# Study text

The cell phones, like tom toms, carried the word from kid to kid across West Los Angeles on a Saturday night, November 17, 2001. Girls in low-rise jeans that showed their midriffs and guys wearing sagging shorts and rhinestone studs started aiming like heat-seeking missiles for a house on Thayer Avenue in the shadow of UCLA.
“Whose house is it? Whose party?”
“Who cares?” said Tim Livingston, as he got off a bus with five other guys and a girl, Deanna Maran. All were fifteen years old, top students and athletes from Santa Monica High School. One punched the address of the house into his cell phone and Map Quest spit out directions how to get there.
By ten p.m., more than a hundred kids from some of the best schools in the city were swarming about the yard, drinking beer and alcoholic lemonade. Deanna, who owned the exotic dark skin and long black hair of her Filipino mother and the tall build of her Czech father, argued with another 15-year-old, Sabrina Bernstein. Deanna told Sabrina to stop running and breaking flower pots. A tussle followed, which prompted Sabrina, in tears, to call her 17-year-old sister, Katrina. “You have to get over here right now,” Sabrina said.
Katrina, a blonde who looked like a starlet, drove up in a black Jeep Grand Cherokee and asked, “Who messed with my sister?” Deanna stepped forward. Minutes later, while dozens of kids were cheering, “Fight! You can take her!” Katrina stabbed Deanna in the heart with a knife that was one inch wide and at least five inches long. Deanna’s friends put her in a car and rushed to Santa Monica Hospital where at 12:15 a.m., she was pronounced dead. The following day, police picked up Katrina but she had seizures in jail and died from an overdose of Pamelor, an anti-depressant.

# Work instructions
Continue the account of the Thayer Avenue party stabbing, picking up right after its last sentence.

# Extracted information
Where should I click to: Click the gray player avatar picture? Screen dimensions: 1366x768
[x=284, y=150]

==

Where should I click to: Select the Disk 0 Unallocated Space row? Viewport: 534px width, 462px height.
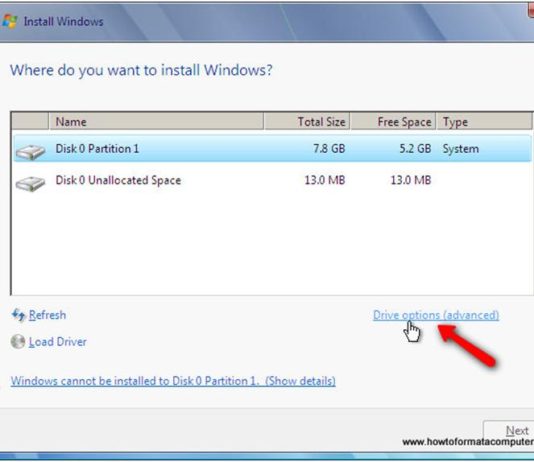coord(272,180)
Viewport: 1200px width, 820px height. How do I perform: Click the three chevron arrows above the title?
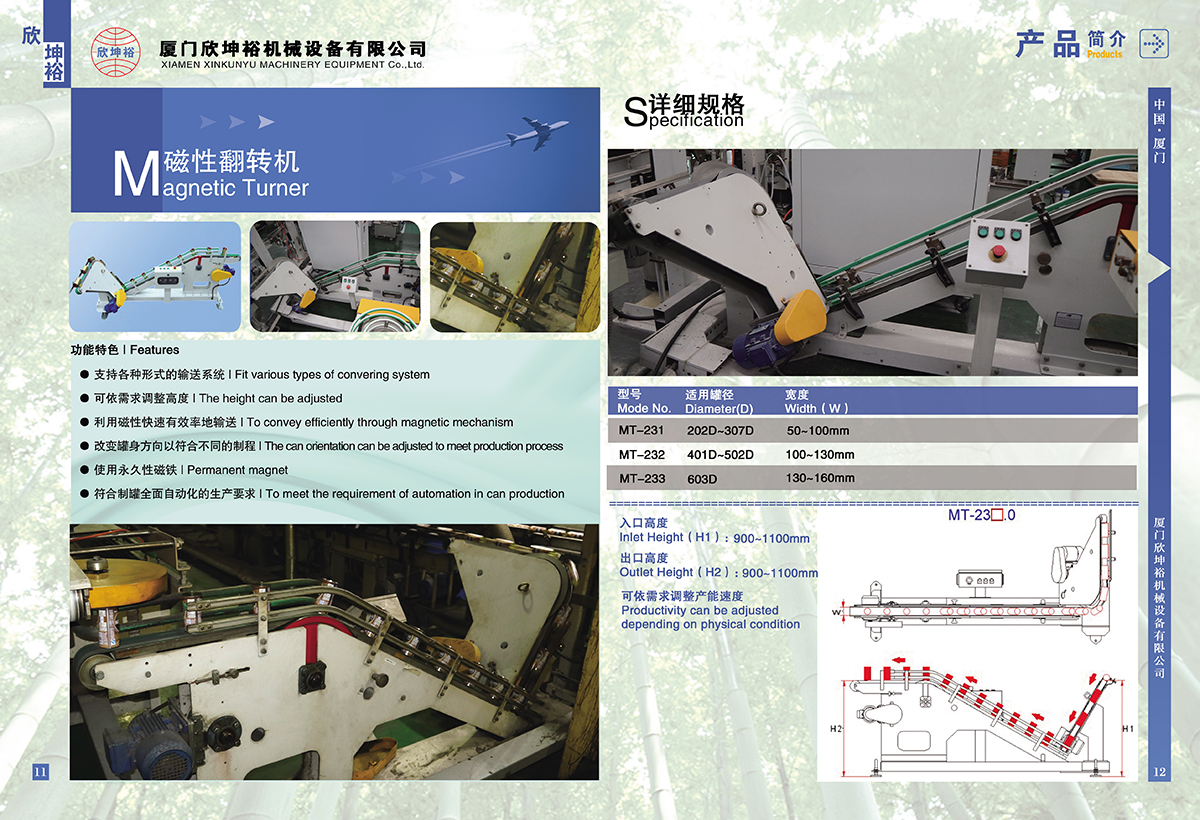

# Task response
The tragedy opened a rift in the community about who was at fault: parents who failed to set limits, kids who were over-indulged and had easy access to drugs and alcohol, or our entire violence-addicted culture. The questions are still being fought in the courts and reflect a crisis that is playing out across the country, in small towns as well as cities. Juvenile crimes are rising–notably among girls–and people who used to worry about getting their kids into a good college now worry about getting them through high school alive.
When I learned about the murder I, like many other parents in the community, was struck with dread: “This could happen to us.” Parents are still trying to come to terms with the fact that these were girls fighting, that girls and boys cheered on the fight and in a reversal of expectation, a white girl from a privileged home killed an unarmed daughter of immigrants. Why did no one try to stop the fight? When Deanna lay bleeding, why did no one call a parent for help or dial 911? As one mother said, “This was our September 11. The shock that our kids are not safe.”